### Directions
Begin at the top of the following data. Copy each line exactly until you have copied the line containing "Screen dimensions: 1200x577".

### Available data
========

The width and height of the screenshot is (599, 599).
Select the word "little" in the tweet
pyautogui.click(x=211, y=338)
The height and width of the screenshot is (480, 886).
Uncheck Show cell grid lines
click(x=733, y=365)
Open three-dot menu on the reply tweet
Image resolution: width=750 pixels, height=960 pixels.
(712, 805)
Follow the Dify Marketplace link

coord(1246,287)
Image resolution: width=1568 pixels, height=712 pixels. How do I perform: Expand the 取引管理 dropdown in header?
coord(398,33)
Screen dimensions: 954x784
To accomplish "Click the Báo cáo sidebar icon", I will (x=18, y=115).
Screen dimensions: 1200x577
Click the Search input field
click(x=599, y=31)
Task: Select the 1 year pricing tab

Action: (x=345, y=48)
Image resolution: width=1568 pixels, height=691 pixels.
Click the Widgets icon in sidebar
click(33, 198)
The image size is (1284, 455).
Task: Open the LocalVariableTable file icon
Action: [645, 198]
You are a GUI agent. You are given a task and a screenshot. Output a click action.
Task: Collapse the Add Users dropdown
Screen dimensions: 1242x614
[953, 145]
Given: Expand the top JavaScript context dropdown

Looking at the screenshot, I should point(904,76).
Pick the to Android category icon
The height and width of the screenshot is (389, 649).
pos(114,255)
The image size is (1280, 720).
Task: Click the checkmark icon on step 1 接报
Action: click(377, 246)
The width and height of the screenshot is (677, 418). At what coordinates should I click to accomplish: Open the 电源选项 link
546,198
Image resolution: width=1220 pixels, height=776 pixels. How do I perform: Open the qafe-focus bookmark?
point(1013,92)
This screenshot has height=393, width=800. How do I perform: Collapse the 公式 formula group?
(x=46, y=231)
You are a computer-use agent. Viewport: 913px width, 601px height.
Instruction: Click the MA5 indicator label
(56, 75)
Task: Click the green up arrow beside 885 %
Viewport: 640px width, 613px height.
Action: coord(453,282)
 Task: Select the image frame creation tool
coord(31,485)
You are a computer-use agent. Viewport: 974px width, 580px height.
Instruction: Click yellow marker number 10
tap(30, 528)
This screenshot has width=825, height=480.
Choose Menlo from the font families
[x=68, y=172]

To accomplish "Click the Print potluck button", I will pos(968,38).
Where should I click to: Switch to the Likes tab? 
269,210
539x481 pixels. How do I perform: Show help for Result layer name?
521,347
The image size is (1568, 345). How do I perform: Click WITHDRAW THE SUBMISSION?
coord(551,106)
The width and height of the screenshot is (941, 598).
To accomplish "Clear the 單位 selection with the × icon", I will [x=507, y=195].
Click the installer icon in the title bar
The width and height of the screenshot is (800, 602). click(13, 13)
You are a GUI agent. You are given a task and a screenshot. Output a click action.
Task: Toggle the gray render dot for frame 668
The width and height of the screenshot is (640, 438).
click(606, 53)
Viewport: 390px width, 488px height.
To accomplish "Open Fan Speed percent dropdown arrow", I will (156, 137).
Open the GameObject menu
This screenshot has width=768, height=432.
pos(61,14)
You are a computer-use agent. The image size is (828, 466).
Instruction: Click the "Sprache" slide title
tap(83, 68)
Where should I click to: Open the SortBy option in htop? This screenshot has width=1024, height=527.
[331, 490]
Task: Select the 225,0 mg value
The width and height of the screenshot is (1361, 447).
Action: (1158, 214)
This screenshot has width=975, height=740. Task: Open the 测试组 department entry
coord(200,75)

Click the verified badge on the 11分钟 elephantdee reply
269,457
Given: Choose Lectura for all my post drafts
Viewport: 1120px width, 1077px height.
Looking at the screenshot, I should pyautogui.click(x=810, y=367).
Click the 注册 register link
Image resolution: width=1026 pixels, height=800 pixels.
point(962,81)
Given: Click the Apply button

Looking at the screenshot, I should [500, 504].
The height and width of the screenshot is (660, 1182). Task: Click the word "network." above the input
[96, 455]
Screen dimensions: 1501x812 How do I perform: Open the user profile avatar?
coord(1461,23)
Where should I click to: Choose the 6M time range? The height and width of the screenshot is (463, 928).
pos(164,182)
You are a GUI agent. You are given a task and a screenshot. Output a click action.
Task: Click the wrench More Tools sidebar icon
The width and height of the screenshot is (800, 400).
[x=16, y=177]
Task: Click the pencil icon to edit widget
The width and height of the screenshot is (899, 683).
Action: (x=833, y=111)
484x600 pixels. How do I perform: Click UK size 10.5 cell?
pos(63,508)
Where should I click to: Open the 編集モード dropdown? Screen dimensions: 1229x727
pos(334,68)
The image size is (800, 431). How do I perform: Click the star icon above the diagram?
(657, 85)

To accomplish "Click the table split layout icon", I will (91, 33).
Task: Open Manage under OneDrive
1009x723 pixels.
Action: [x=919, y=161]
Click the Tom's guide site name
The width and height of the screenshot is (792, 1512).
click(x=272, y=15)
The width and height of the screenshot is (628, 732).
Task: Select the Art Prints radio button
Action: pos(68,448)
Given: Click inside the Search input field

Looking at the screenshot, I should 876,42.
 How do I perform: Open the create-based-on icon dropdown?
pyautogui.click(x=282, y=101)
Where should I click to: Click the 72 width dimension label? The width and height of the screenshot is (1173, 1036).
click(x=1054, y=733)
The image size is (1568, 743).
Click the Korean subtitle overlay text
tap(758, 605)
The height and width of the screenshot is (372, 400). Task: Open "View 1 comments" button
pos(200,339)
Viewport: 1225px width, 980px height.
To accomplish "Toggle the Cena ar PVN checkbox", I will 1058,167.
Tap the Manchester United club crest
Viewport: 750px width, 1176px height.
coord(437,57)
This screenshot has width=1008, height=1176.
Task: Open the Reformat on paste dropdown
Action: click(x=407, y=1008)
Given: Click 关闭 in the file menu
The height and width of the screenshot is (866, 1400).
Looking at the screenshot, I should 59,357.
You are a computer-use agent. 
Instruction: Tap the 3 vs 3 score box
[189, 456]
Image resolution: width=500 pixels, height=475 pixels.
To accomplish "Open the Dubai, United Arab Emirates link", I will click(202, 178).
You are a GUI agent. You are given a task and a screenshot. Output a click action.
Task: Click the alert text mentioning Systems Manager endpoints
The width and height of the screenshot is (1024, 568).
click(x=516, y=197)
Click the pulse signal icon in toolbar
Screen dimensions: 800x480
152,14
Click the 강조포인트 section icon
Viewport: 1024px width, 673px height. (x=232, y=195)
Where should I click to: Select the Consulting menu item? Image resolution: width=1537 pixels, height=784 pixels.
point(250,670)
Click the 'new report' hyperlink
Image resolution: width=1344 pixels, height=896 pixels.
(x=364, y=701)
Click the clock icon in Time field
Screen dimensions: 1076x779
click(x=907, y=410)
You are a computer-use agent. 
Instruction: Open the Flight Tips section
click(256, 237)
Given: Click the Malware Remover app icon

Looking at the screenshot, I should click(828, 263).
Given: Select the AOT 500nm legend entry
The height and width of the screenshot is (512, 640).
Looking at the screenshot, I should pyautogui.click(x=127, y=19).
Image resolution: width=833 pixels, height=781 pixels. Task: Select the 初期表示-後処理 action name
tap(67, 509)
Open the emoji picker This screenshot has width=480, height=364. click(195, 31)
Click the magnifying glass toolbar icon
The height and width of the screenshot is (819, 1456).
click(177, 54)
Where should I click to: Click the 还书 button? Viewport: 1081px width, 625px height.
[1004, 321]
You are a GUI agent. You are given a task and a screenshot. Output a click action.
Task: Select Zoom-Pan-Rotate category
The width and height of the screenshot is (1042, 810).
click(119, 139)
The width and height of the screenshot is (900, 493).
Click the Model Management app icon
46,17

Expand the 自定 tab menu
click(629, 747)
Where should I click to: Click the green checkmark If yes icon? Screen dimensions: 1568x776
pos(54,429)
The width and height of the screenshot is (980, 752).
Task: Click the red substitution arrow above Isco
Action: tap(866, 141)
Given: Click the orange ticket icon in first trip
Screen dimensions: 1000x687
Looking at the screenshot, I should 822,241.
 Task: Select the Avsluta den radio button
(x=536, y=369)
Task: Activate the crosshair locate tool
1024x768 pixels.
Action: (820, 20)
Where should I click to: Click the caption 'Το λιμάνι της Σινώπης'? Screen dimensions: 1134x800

========

### Solution for this task
The width and height of the screenshot is (599, 599).
Select the word "little" in the tweet
pyautogui.click(x=211, y=338)
The height and width of the screenshot is (480, 886).
Uncheck Show cell grid lines
click(x=733, y=365)
Open three-dot menu on the reply tweet
Image resolution: width=750 pixels, height=960 pixels.
(712, 805)
Follow the Dify Marketplace link

coord(1246,287)
Image resolution: width=1568 pixels, height=712 pixels. How do I perform: Expand the 取引管理 dropdown in header?
coord(398,33)
Screen dimensions: 954x784
To accomplish "Click the Báo cáo sidebar icon", I will (x=18, y=115).
Screen dimensions: 1200x577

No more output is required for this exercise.